Repeat exactly the line with "The height and" and each line after it to the end of the data below; pictures stay out.
□ □ □ □
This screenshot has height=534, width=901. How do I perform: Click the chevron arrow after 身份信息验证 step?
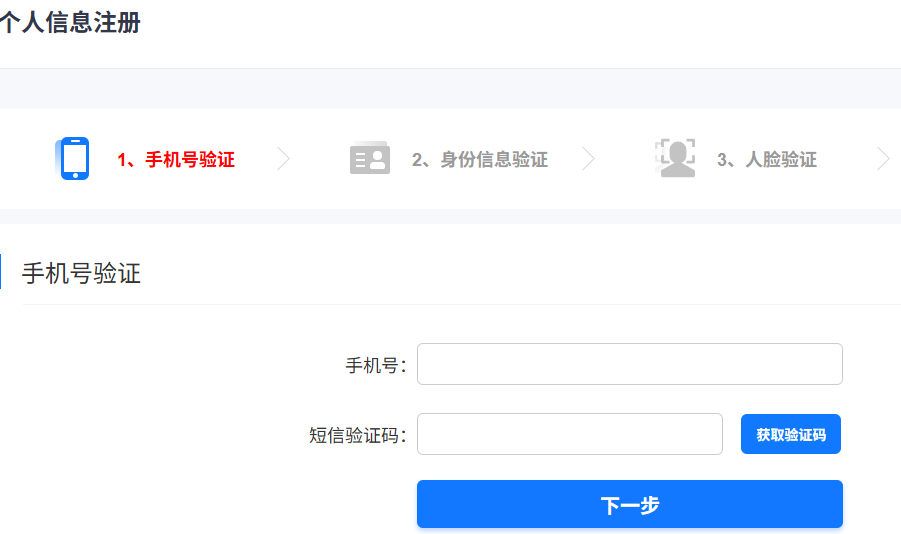click(588, 159)
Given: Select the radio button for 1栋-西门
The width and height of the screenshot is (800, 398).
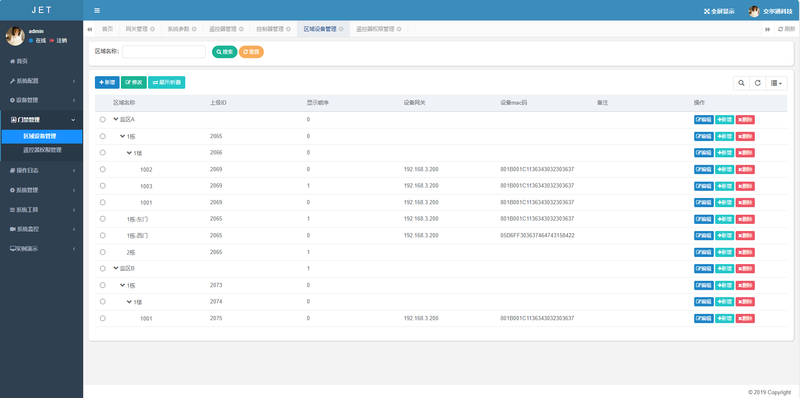Looking at the screenshot, I should [x=103, y=235].
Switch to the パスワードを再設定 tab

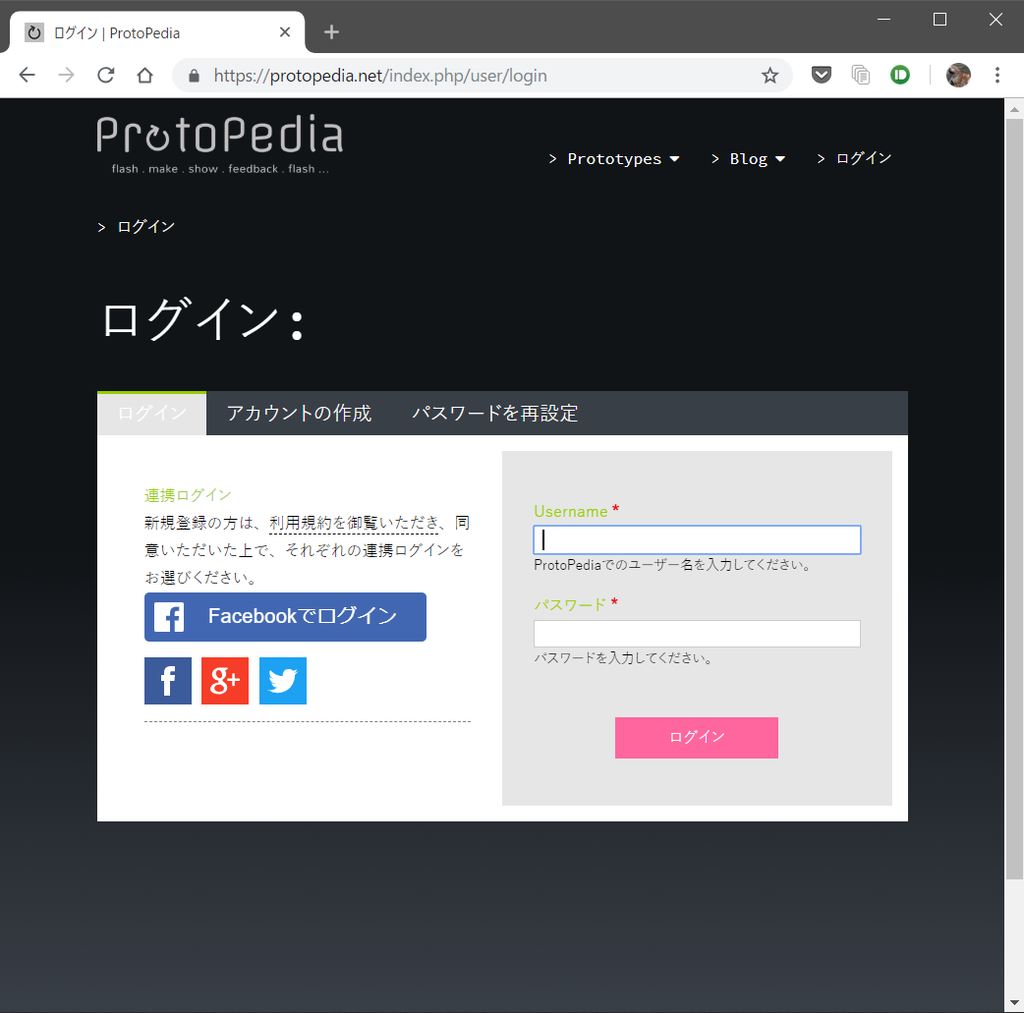pos(495,413)
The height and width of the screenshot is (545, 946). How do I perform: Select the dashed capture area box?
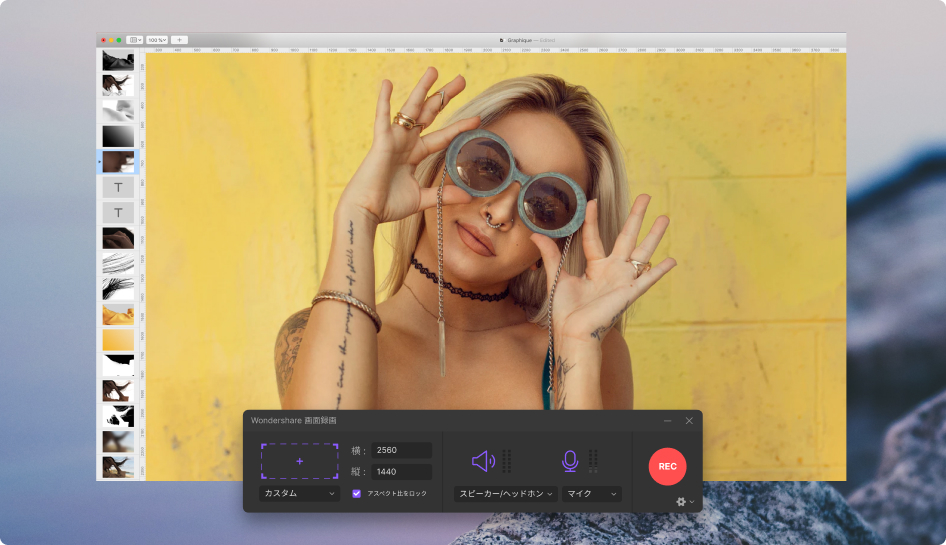click(x=299, y=461)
□ □ □ □
Task solution:
The height and width of the screenshot is (545, 946). How do I perform: Select the dashed capture area box?
click(x=299, y=461)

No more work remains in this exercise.